How much tax do I need to pay?

If you are unsure how much tax you need to pay, there are numerous income tax calculators available on the Internet. Check out Money Smart’s online income tax calculator to work out how much money you may need to put aside.

If your sole trader business is registered for Goods and Services Tax (GST), remember to set money aside for this also. Many home care services may be GST exempt, however its best to check with a financial advisor or accountant for your individual situation.

What are tax deductions?

Tax deductions are certain expenses you have incurred in order to earn your income. Deductions will reduce your taxable income before your tax is calculated.

Tax deductions may include things such as:
– Work related expenses
– Self education expenses
– Charitable donations
– The cost of managing your tax affairs (e.g. paying your accountant)

Keep track of your business expenses throughout the year. If you aren’t sure whether something is a valid expense call the ATO or ask your accountant.

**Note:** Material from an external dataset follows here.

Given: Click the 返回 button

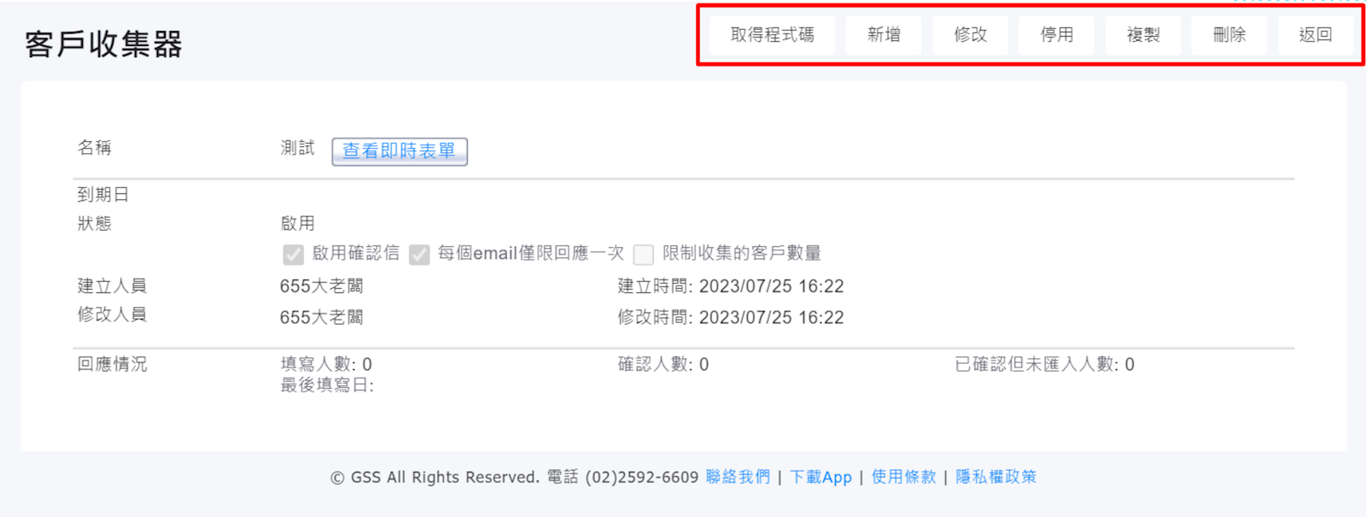Looking at the screenshot, I should tap(1315, 35).
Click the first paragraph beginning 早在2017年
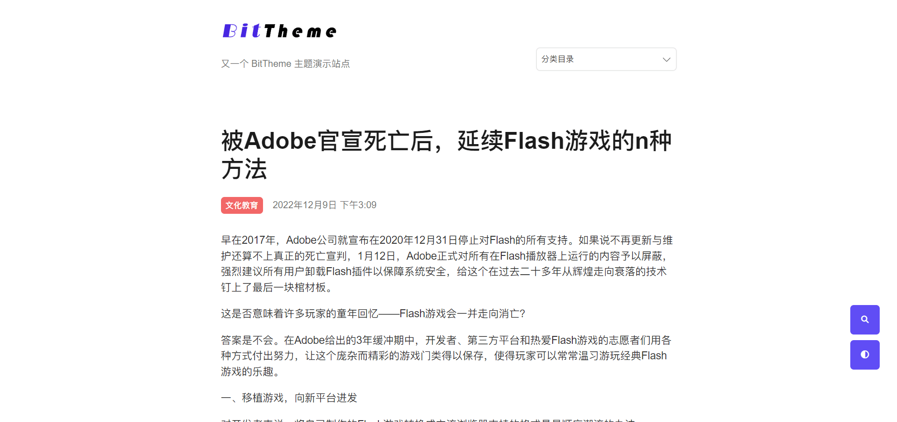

Don’t forget your superannuation!

As you are a self-employed support worker, you will need to think about your superannuation. If you don’t put money towards your superannuation, you could risk not having enough money when you retire.

For eligible employees, the minimum superannuation payable by employers is 9.5% of an employee’s ordinary time earnings.

When you work for yourself, it’s up to you to ensure you are provisioning for your retirement. You might like to periodically transfer a lump sum to your superannuation fund.

For example: during the first quarter of the financial year (1 July – 30 September 2016) Sally’s ordinary time earnings were $8,000

Therefore, using the super contribution guarantee as a guide Sally may want to transfer the following amount to her super fund:
$8,000 x 9.50% = $760

You can check out The Australian Tax Office’s guide to superannuation for the self employed for further advice and information.

Note: The above information should not be considered legal, accounting or tax advice. We recommend you speak with an accountant or tax advisor or your financial advisor and we expressly disclaim any responsibility for any action taken or not taken based on this information.